A typical estate of a small owner of a business or an owner of a small business could easily be in the range of $750,000 to $1 million. Estates of this size are not at all uncommon today and very often there are virtually no liquid assets with which to pay taxes. A substantial portion of the total estate value may be the small business itself. As an example, assuming a small business owner died in 1981-when the present unified credit reaches its maximum-and that owner had a surviving spouse, the owner's estate would pay approximately $60,000 in Federal estate taxes on the $750,000 estate, and about $100,000 on a $1 million estate. However, if the owner who died did not have a surviving spouse and the estate could not take advantage of the marital deduction, the taxes on such an estate would be $180,000 for the $750,000 estate, and $265,000 on a $1 million estate. An increase in the credit to allow a $500,000 exemption, would substantially reduce the taxes in cases of this type. In addition, the controversy over valuation may not develop and the probate of the estate could be completed in a much shorter period of time.

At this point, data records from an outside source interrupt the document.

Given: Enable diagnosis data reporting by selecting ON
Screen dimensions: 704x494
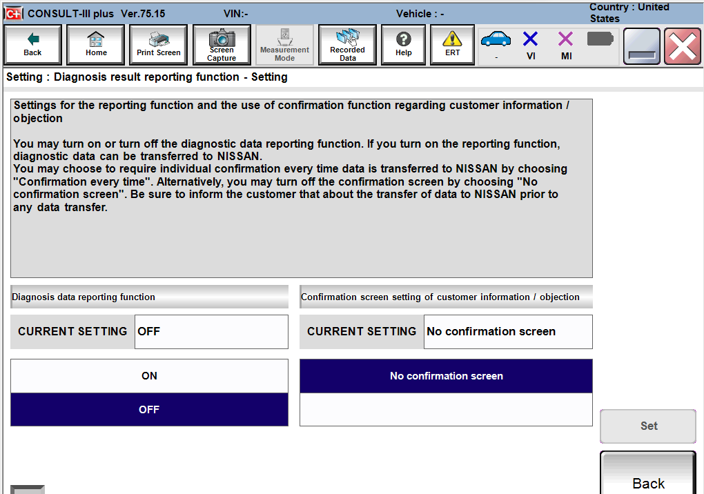Looking at the screenshot, I should (149, 376).
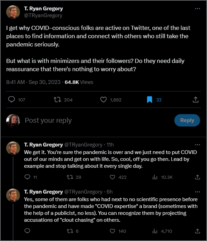Open more menu on the 6h reply
This screenshot has width=207, height=241.
[197, 191]
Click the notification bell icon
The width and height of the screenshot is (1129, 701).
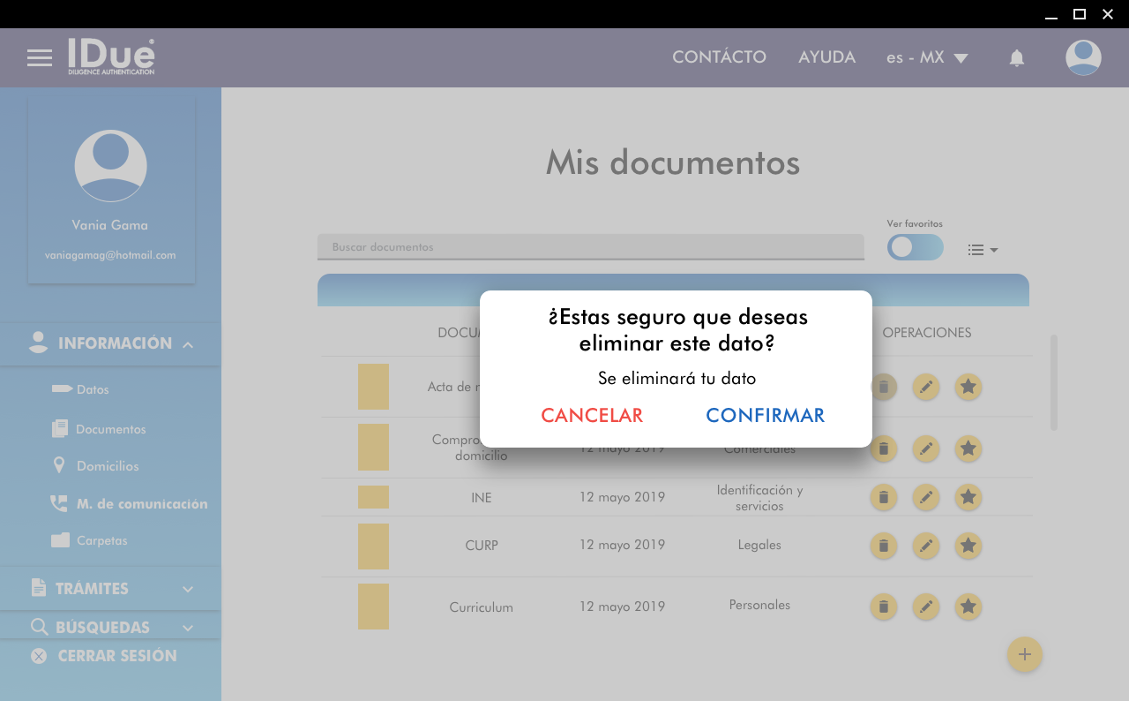(1016, 58)
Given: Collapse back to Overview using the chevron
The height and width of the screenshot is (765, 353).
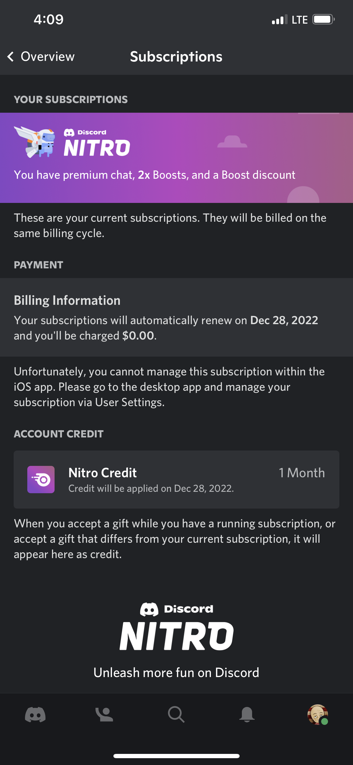Looking at the screenshot, I should [11, 56].
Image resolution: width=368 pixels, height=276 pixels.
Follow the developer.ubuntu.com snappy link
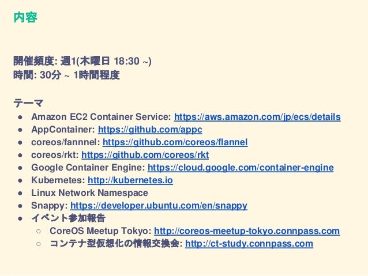(159, 206)
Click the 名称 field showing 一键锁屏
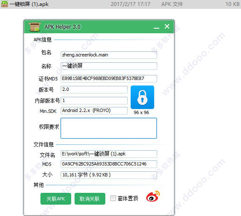The width and height of the screenshot is (241, 216). pos(109,66)
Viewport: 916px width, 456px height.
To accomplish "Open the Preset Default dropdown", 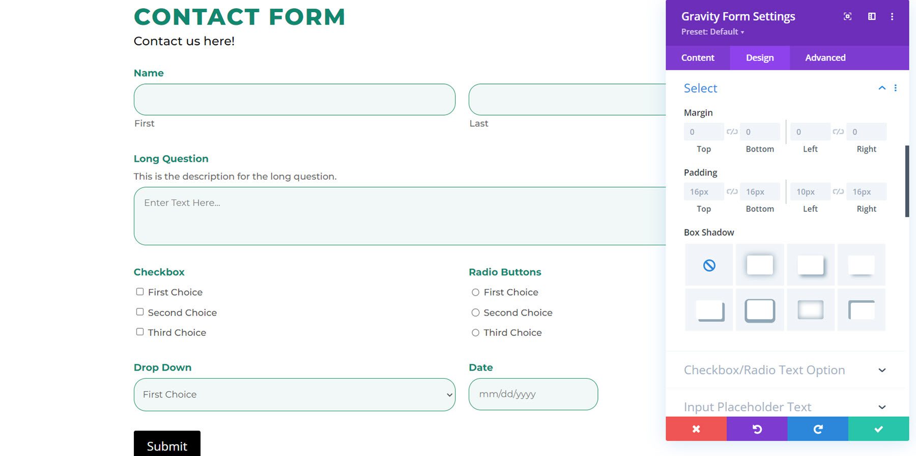I will coord(712,32).
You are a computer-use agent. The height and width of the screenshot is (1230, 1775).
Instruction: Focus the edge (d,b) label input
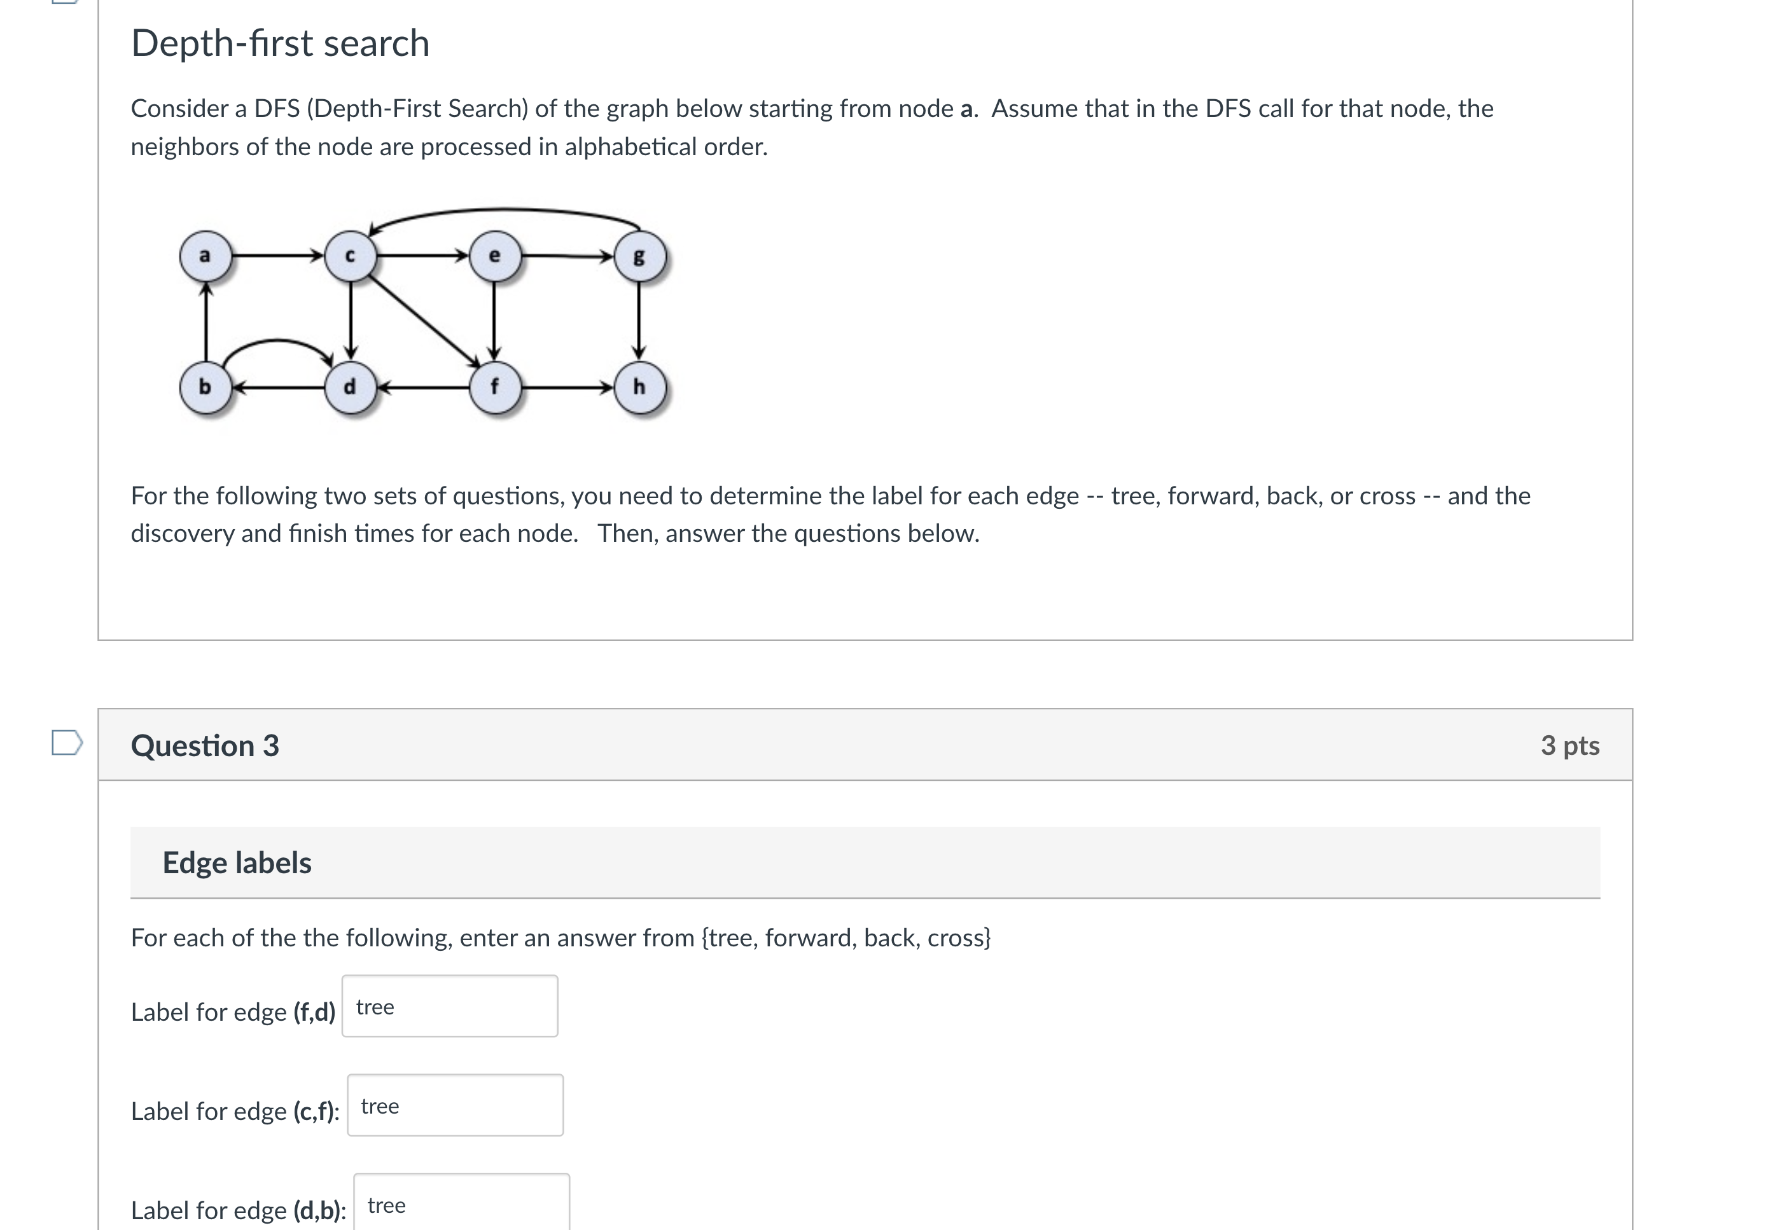(462, 1202)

I was also going to testify-and there is testimony in my written remarks that I am in favor of an expansion of section 2032A of the Internal Revenue Code to defer or exempt part of the estate tax on small businesses rather than just deferring or exempting the estate tax on the real estate that is utilized in those businesses, as is the present law.

Second, I intended to testify in favor of an increase

Senator BAUCUS. Could you explain that? I don't understand that, that last point you made.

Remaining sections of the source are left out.